顎が開かない(19歳 男性 大学生)

★来院時の症状★

1ヶ月前くらいから左の顎がコキコキいっていた。
昨朝起きたら左の顎関節がつっかかったような感じで開きにくい。
口が開かないので普通に食事ができなくて困っている。
開ける時の痛みは無し。

★初見と分析★

首肩こりは感じないということでしたが、首は筋肉の緊張が激しく、顎の部分の咬筋(噛み締めの筋肉)も硬くなっており、歯ぎしりが激しかったのではないかと推測します。
施術前、口の開け幅は2cm、開けた時の痛みはありませんでした。

★施術内容★

初回は筋肉の緊張が激しい上半身の深層筋を緩め、フェイシャルテクニックで顔全体と咬筋を緩めました。
咬筋はかなり硬くなっていたので、施術中の痛みが無いように徐々に緩めました。
施術後、口の開け幅は4cmまで広がりました。

4日後に2回目の来院をされましたが、口の開け幅は2.5cmくらいに戻ってしまっていました。
ただ、前よりは開くので食べるのは少し楽になったようです。
2回目の施術内容も初回と同じで、上半身と咬筋を中心に緩めました。
施術後、口の開け幅は3.5cmまで広がりました。
口を開けることがストレッチになるのですが、可動域以上に開けるのが不安なようで、動かさないことが悪循環になっていたため、顎のマッサージとストレッチを指導しました。
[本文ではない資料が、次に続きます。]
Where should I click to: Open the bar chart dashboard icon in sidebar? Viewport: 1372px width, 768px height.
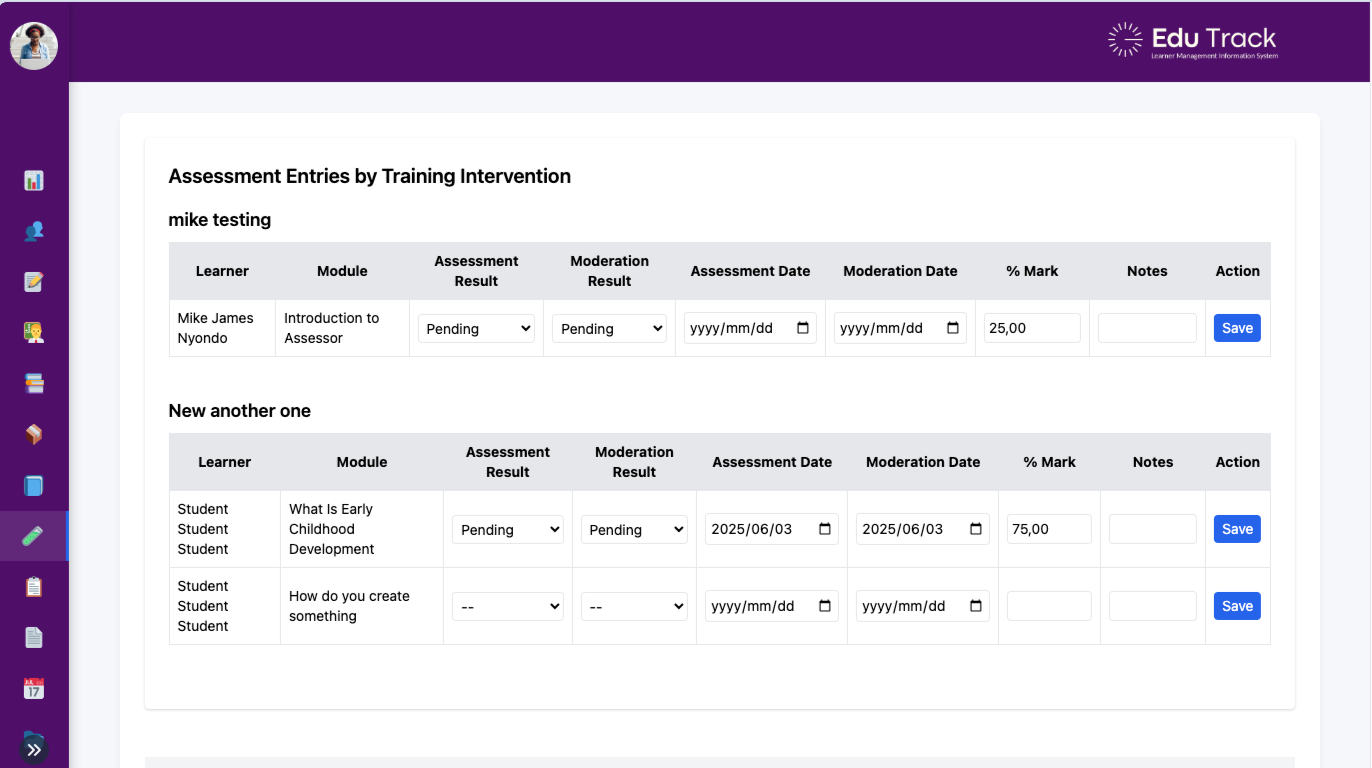pyautogui.click(x=34, y=181)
3回目に来院された時は、口の開け幅は3cm、ご本人も指が3本入るようになったと喜んでおられました。
今回も咬筋を中心に緩め、施術後、口の開け幅は4.5cmまで広がりました。
顎のマッサージとストレッチは継続してもらっています。

★評価・コメント★

顎関節症の場合は顎の痛みがあることが多いですが、今回は痛みはほとんどありませんでした。
ただ、口が開かないため普通の食事ができず、生活に支障が出ていました。
施術をした時点では結果が出ても、普段の生活で負担がかかり少し症状が戻ってしまうことはよくあります。
今回はセルフケアとしての顎のマッサージやストレッチも効果が出て良かったです。